About this time in my Ceremony, most of my guest were needing to leave (not because they had been hanging out at my house for hours, but because all but two or three of my guests had other obligations that popped up last minute. So much for sending out invites nearly 4 weeks before the party!) So, we quickly moved to the table, where I had put all the clay and tools, and we were able to make beads. There were so many beautiful beads made!!! We all spent the rest of the time working with clay, talking, finishing poems and eating goodies. And my guests all drifted away to their other responsibilities.
The one ceremony that I had to cut out (because we ended the party nearly an hour earlier than planned) was the hair brushing/braiding ceremony. The grandmother (my mom) is supposed to brush the mother's hair and braid it, in a beautiful and loving ceremony reminding all of the days gone by when the mother was a girl.
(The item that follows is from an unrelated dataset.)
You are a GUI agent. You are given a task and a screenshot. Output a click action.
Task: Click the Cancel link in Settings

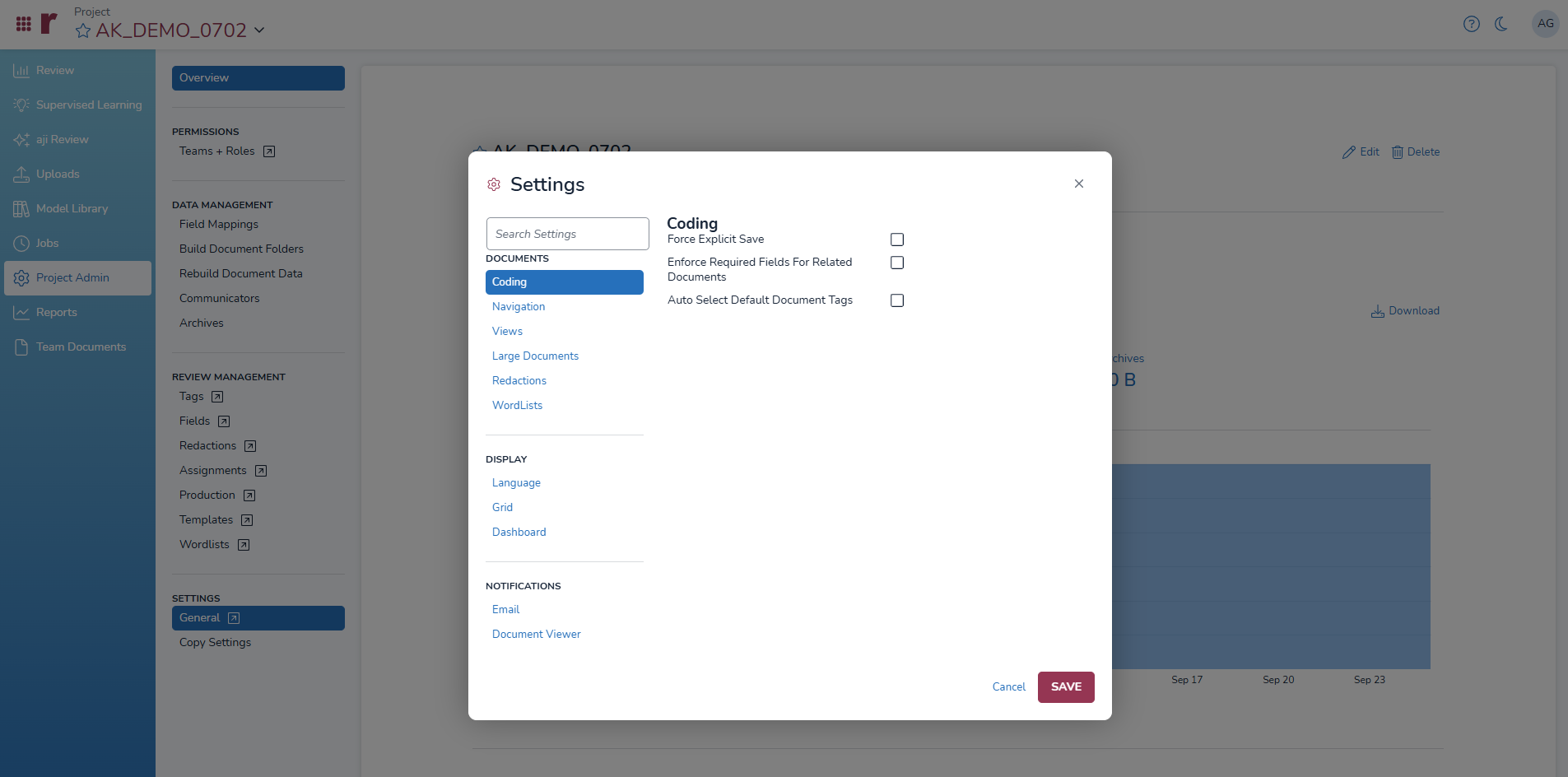(1008, 686)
My mom used to braid my hair A LOT when I was younger, and so I was pretty excited for this part...and a little bummed that it didn't happen during the Ceremony. But, my mom was the last person to go (actually, we left together to go to her house, where I would meet back up with the Hubby and Bug). So, I had her braid my hair before we left. It was very sweet, even though there were no more guests left to witness the ceremony, I felt nostalgic and loved as my mother pulled my hair back into pigtail french braids, just like she has done many times before!
All in all, it was a very enjoyable day. It wasn't quite what I was expecting. But it was nice to be surrounded by women who care about me! I look forward to having a Mother Blessing Ceremony with future pregnancies. And I would definitely encourage other women to do the same!